= Silo Theatre =

Contemporary theatre in New Zealand

Silo Theatre is a theatre production company based in Auckland, New Zealand established in 1997. In 2024 Silo Theatre's director was Sophie Roberts. Silo Theatre has produced plays featuring many well-known New Zealand creative people including Toa Fraser, Tusiata Avia, Rachel House and Chris Parker.

== Background ==
Silo Theatre started out as a 'boutique underground theatre' in a venue off Queen Street in central Auckland in 1997. Silo moved out in 2007 and this venue is now the home of The Basement Theatre.

Shane Bosher was director from 2001 - 2013, while he was there he also directed over 12 productions. Some of the works programmed in this time include playwrights Neil Labute, Caryl Churchill, Patrick Marber, Bertolt Brecht, Samuel Beckett, and New Zealand authors Toa Fraser, Jodie Molloy and Jackie Van Beek. Whilst at Silo, Bosher was an 'Aucklander of 2005' and in 2007 included in the 'Most Influential People Under 40' list both by Auckland-based Metro magazine. Sophie Roberts was appointed artistic director in 2014.

Staff have included Jessica Smith (executive director) and Ahi Karunaharan (Associate Artistic Director).

Silo Theatre produces an annual season of local and international work their work is presented in venues and spaces across Auckland, New Zealand and sometimes overseas. Their purpose is stated to:

- Encourage the pursuit of excellence in Aotearoa New Zealand's arts practitioners and stage craft
- Foster greater inclusion and representation in storytelling and invigorate diverse audiences
- Contribute to, and develop, the arts and the culture landscape of Tāmaki Makaurau and Aotearoa

== Programming ==
Some of the notable productions produced by Silo Theatre include Bare by Toa Fraser (1998) and Wild Dogs Under My Skirt by Tusiata Avia (2019), a co-production by Auckland Arts Festival. In 2021 part of their programme for Matariki was a participatory audio play, Mauri Tau, written and directed by Scotty Cotter featuring Nicola Kāwana, Rachel House, Tanea Heke and Te Kohe Tuhaka. This production came as a result of COVID-19 effects on creating live stage productions. Cotter collaborated with sound designers Fran Kora, Matt Eller, and Komako Silver for this streamed event.

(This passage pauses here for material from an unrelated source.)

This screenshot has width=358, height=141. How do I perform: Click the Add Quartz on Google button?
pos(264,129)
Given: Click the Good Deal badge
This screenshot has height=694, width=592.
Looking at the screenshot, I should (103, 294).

In 2015 Silo produced Hudson & Halls Live! a play about New Zealand TV cooks and personalities Peter Hudson and David Halls. It premiered at the Herald Theatre, Auckland and was directed by Kip Chapman starring Todd Emerson, Chris Parker and Jackie van Beek. Silo's development series Working Titles in 2017 included Modern Girls in Bed by Alex Lodge and Cherie Jacobson, The Defendant by Dan Musgrove and Burn Her by Sam Brooks.

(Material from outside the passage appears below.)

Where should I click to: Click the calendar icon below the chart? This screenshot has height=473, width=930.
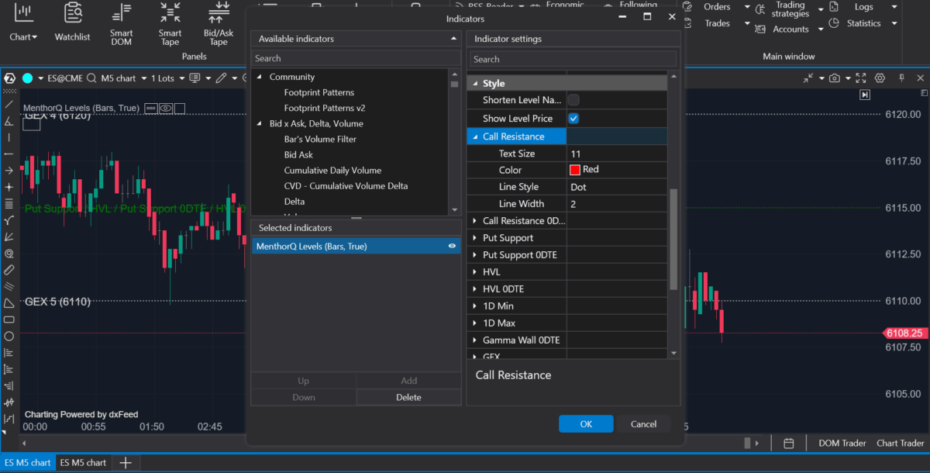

Every Brilliant Thing by Duncan Macmillan with Jonny Donahoe was a solo play in 2020 about suicide and mental health that had two leads that alternated each night, Jason Te Kare and Anapela Polata’ivao.

Words from Pacific Island poets was curated into a Silo production called UPU, created by Grace Iwashita-Taylor and directed by Fasitua Amosa. It premiered at the Auckland Arts Festival and then was presented at the Kia Mau Festival in Wellington in 2021.

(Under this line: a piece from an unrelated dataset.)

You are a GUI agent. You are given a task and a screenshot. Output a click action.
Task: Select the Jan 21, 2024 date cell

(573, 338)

Other events that Silo host include talks such as the one off Once in a Black Moon in 2022 created in partnership with Black Creatives Aotearoa with panelists Adorate Mizero, Keagan Carr Fransch, Michelle Mascoll Michelle Mascoll and Vira Paky. This was to accompany the play seven methods of killing kylie jenner by Jasmine Lee-Jones at the Basement Theatre.

The 2022 Silo production of The First Prime-Time Asian Sitcom, was the theatre debut of writer Nahyeon Lee presented at Q-Theatre and directed by Ahi Karunaharan. The play is a commentary on Asian representation in New Zealand. Lee, who is of Korean heritage, said of the play that it questions, "how we define ourselves in a system that doesn’t always have our best interests in mind, but has never predominately had Asian diaspora interests in mind until now". Reviewer Jess Karamjeet encouraged people to see it if, "you want to understand what it feels like to have none of the answers, and all of the rage."

Sophie Roberts, the director, announced for 2023 that Silo Theatre would not stage any shows to focus on development of three plays and in a response to the effects of the COVID-19 pandemic on the theatre company and the industry in Auckland and New Zealand. A full programme was announced for 2024. Four plays were programmed in 2024, ScatterGun: After the Death of Rūaumoko created and performed by Ana Chaya Scotney, Scenes from the Climate Era by David Finnigan, A Slow Burlesque created and performed by Freya Silas Finch, and Camping created and performed by Chris Parker and Tom Sainsbury with Kura Forrester and Brynley Stent.